Work item: Return only what runs from the line containing "Click the warning" through the last line of the entries below, exactly, omitting pictures.

Top of Input

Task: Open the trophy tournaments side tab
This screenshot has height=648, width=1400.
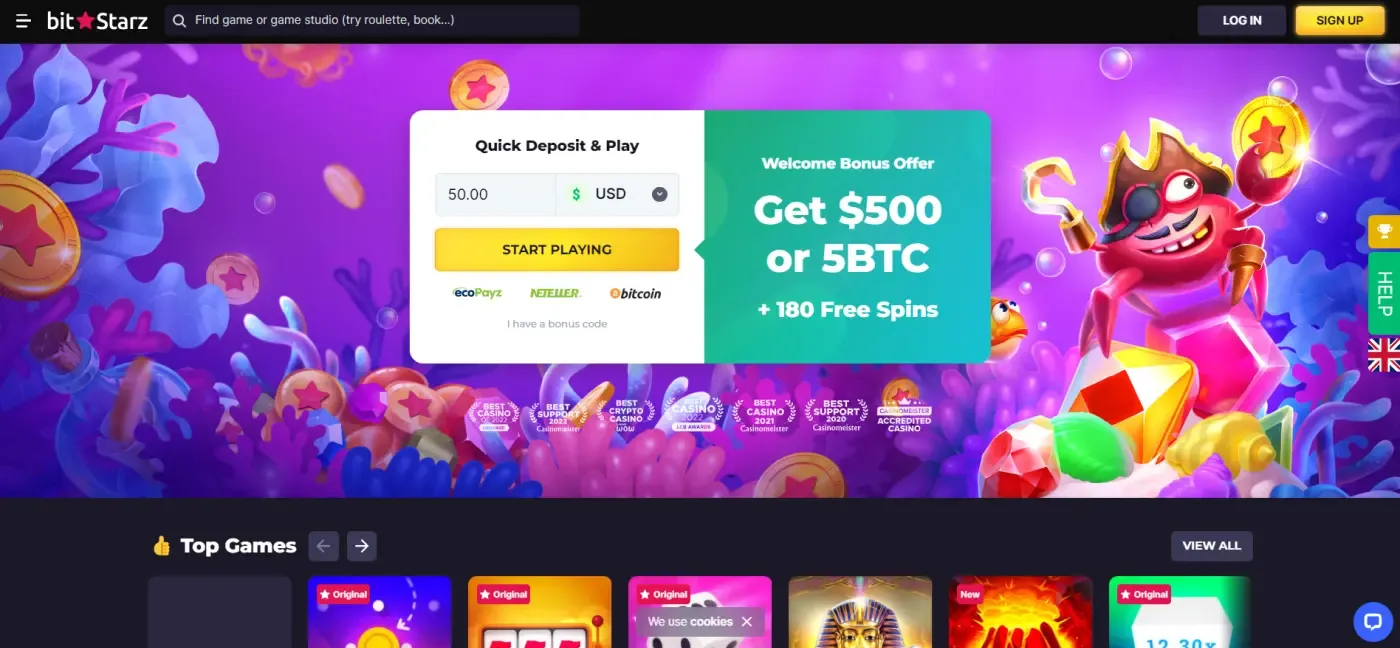Action: click(1384, 232)
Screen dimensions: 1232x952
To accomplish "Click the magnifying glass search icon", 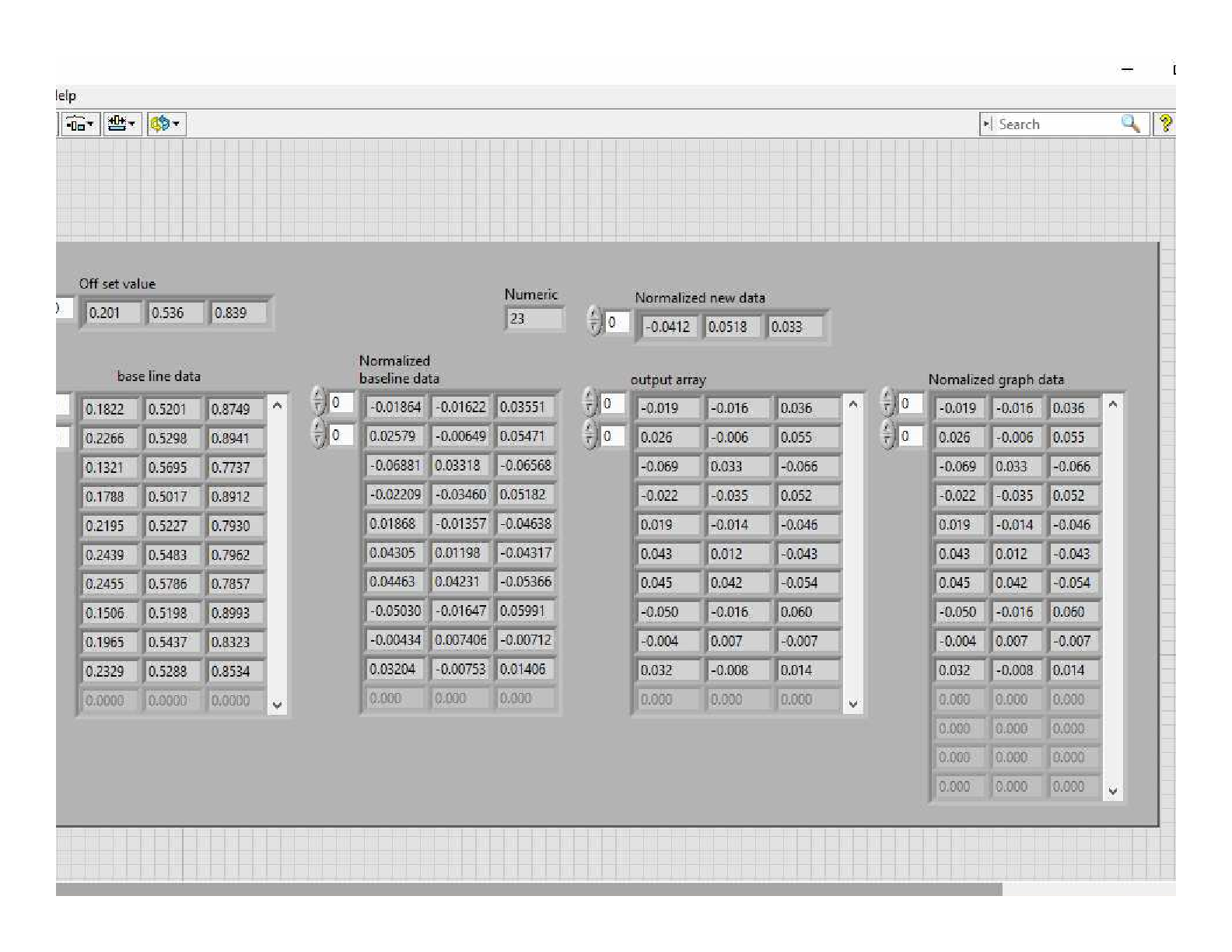I will pyautogui.click(x=1129, y=124).
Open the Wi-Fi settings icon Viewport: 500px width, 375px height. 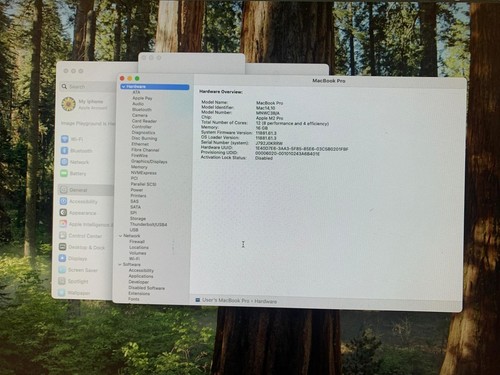[65, 139]
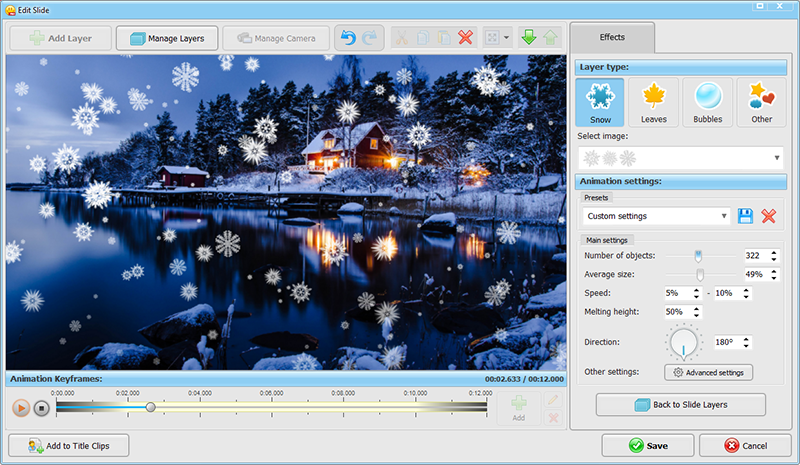
Task: Delete preset with red X icon
Action: [768, 216]
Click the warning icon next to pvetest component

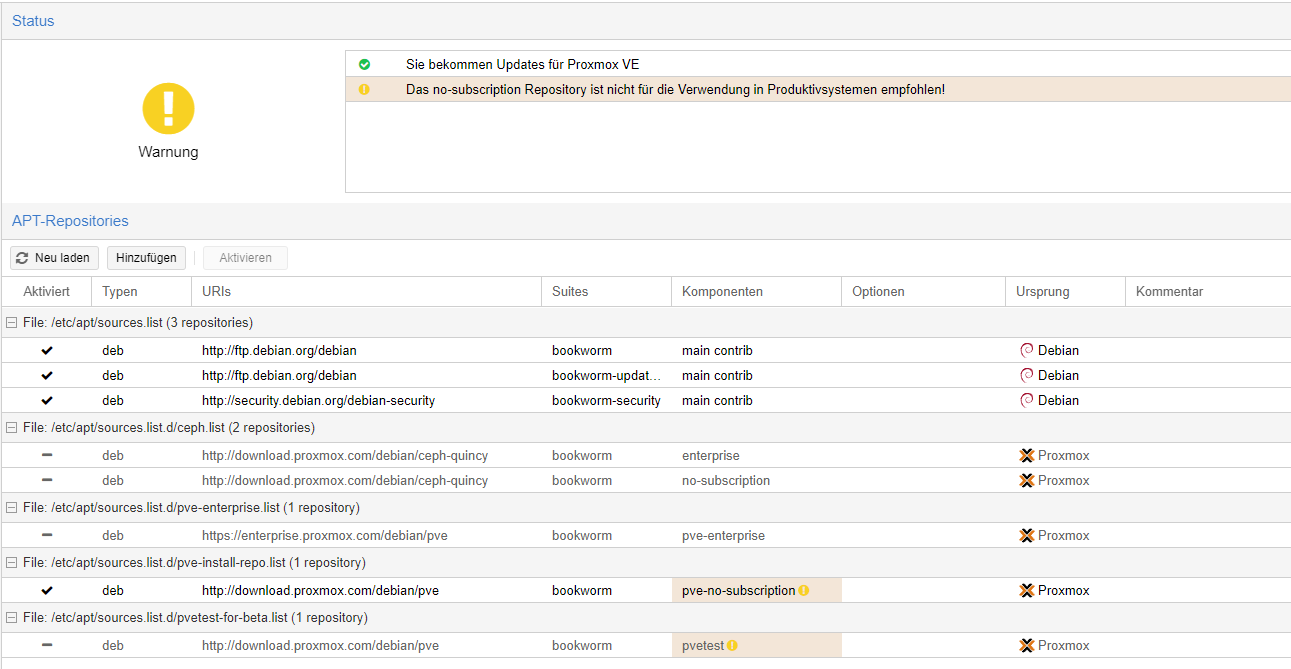tap(732, 646)
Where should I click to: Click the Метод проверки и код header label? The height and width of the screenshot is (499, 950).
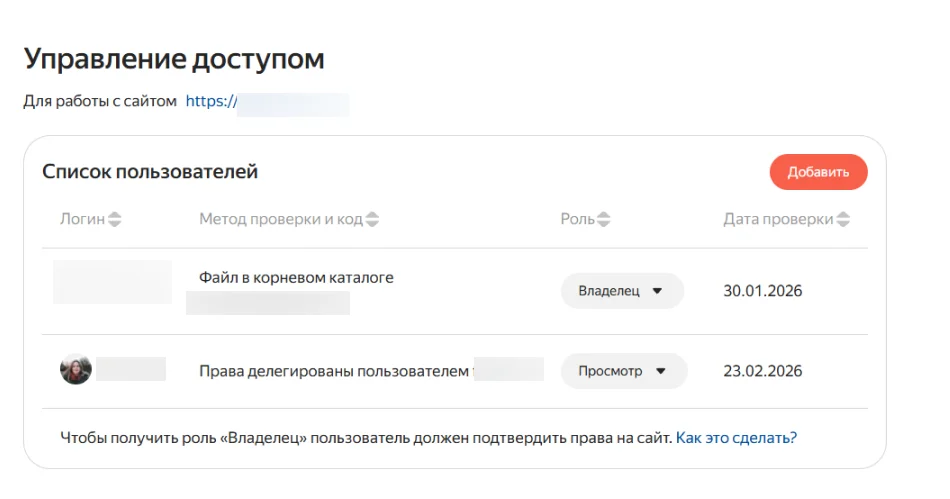tap(280, 220)
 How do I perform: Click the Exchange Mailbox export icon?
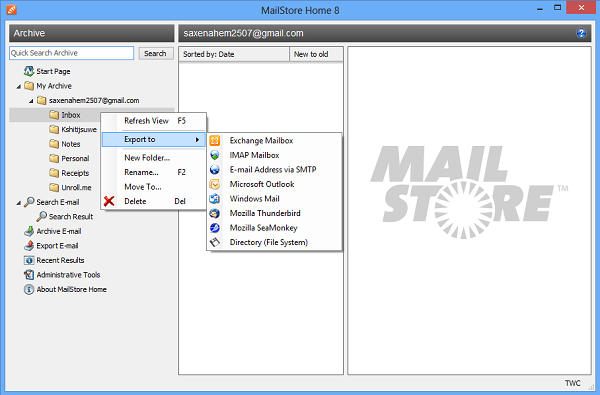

Bottom of Input

Result below:
Click the warning icon next to pvetest component

tap(732, 646)
Where should I click to: Click the Метод проверки и код header label? The height and width of the screenshot is (499, 950).
tap(280, 220)
 How do I perform: Click the Exchange Mailbox export icon?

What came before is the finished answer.